Combining automatic test generation tools with the Java/CORBA conformance testing environment described in this report would be a useful follow-on project to this work. This initial work is focused on the conformance testing environment for developers of applications which conform to the CIM Framework Specification. This work could be extended to include mechanisms for certifying, through the use of digital signatures, for example, that official versions of the test suite were run against a given object under test. The test could also generate a signature for the object being tested so that in the future one could be easily verify whether the application a customer is running is indeed the one that has passed certification.
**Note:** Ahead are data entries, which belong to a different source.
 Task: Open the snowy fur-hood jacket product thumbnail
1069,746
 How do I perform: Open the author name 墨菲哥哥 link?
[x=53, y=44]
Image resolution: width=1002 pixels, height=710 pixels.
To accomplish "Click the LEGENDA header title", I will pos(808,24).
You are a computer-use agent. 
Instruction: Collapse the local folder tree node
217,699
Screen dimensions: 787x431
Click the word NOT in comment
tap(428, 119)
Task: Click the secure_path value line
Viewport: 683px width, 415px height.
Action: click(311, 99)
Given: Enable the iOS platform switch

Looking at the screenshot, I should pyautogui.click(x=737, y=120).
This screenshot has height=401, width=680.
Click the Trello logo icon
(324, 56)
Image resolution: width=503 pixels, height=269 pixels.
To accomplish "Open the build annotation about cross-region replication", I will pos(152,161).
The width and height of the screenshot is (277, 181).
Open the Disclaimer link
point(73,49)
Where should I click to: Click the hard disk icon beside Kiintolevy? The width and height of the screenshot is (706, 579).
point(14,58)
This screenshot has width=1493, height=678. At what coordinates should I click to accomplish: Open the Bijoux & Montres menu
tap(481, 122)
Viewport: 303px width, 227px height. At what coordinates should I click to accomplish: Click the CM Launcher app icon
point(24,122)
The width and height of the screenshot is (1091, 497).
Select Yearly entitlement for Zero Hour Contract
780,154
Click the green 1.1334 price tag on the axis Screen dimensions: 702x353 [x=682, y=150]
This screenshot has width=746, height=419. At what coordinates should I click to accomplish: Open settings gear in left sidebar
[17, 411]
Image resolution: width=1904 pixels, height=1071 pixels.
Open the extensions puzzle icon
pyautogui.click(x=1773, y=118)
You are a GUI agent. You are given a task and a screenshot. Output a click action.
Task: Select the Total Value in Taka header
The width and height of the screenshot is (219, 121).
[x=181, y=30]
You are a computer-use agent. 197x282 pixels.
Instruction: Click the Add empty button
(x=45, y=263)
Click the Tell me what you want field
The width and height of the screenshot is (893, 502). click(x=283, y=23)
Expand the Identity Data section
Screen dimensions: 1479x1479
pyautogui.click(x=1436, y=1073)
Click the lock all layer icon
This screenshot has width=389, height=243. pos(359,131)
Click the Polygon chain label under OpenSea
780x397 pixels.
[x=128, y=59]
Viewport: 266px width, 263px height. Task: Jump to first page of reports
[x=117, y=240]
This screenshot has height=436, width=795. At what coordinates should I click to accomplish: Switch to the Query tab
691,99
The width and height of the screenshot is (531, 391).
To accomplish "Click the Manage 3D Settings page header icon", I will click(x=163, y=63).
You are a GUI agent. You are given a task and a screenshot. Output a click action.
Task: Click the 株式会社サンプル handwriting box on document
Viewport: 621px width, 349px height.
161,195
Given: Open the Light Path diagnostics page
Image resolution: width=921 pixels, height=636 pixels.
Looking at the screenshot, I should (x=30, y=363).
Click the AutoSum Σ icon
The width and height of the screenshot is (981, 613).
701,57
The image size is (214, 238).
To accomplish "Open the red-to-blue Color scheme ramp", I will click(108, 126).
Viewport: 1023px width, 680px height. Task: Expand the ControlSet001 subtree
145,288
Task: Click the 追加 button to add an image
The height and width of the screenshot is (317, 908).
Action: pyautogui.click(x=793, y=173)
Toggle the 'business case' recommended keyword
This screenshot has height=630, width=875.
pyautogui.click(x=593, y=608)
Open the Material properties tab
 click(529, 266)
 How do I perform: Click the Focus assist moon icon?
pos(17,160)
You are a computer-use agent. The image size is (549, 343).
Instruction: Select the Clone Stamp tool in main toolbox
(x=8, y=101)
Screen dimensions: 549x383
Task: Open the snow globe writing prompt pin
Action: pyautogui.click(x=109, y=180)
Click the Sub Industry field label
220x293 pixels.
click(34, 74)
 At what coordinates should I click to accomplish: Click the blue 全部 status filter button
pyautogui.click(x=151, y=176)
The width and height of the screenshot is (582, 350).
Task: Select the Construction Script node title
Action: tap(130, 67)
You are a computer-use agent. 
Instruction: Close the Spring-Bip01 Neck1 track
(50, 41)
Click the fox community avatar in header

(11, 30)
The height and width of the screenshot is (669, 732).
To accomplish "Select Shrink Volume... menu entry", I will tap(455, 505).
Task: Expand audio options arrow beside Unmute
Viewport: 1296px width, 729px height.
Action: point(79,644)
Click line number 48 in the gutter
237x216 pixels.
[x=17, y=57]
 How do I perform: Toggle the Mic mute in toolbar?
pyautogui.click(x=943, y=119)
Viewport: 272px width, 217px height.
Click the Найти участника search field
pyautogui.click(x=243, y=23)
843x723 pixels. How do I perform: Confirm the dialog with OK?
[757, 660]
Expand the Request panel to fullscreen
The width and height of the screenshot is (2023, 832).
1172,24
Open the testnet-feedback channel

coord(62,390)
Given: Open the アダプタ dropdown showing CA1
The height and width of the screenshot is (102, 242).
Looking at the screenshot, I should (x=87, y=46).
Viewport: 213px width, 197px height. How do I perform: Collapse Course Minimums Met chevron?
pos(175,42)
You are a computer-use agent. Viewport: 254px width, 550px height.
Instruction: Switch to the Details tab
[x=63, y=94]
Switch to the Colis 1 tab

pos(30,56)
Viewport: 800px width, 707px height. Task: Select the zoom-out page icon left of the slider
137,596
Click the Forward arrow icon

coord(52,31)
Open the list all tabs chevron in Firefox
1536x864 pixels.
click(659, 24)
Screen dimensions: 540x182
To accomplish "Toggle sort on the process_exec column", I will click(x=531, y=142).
Having an automated mechanism for certifying that an application is conformant will save the money normally required to pay for certifying officials to personally verify the execution and performance of a given implementation.
It should be noted that there is a lot of activity ongoing to allow various programming languages to run in an environment similar to the Java environment. For example the Grail environment for Python, Microsoft's efforts with the ActiveX objects, and IBM's Rexx [9], NetRexx, and Object Rexx languages are other industry examples. Future work may involve the integration of several of these and other languages/environments in a conformance testing and certification environment, which draws on the strengths of each technology.
Following up on last year's report, one task for this year has been exploring the problems of maintaining complex documents, specifically specifications, in a single format with multiple uses and multiple distribution formats. We introduced the notion of Single-Source Specification Management (S3M). To some people this may seem to be a dull--or even unimportant--problem, but through many years of working with information-intensive computing projects we have learned that it is a difficult and critical issue. The rise of desktop computing power has brought many new tools for document preparation, but there has not been a corresponding advance in managing the resulting complex documents. The S3M task is looking at pragmatic solutions to the problem of maintaining complex documents with multiple distribution formats while using combinations of readily available software. We are trying to come up with the best partial solution that can be applied now rather than an ideal solution based on research software or a theoretical solution based on untested ideas.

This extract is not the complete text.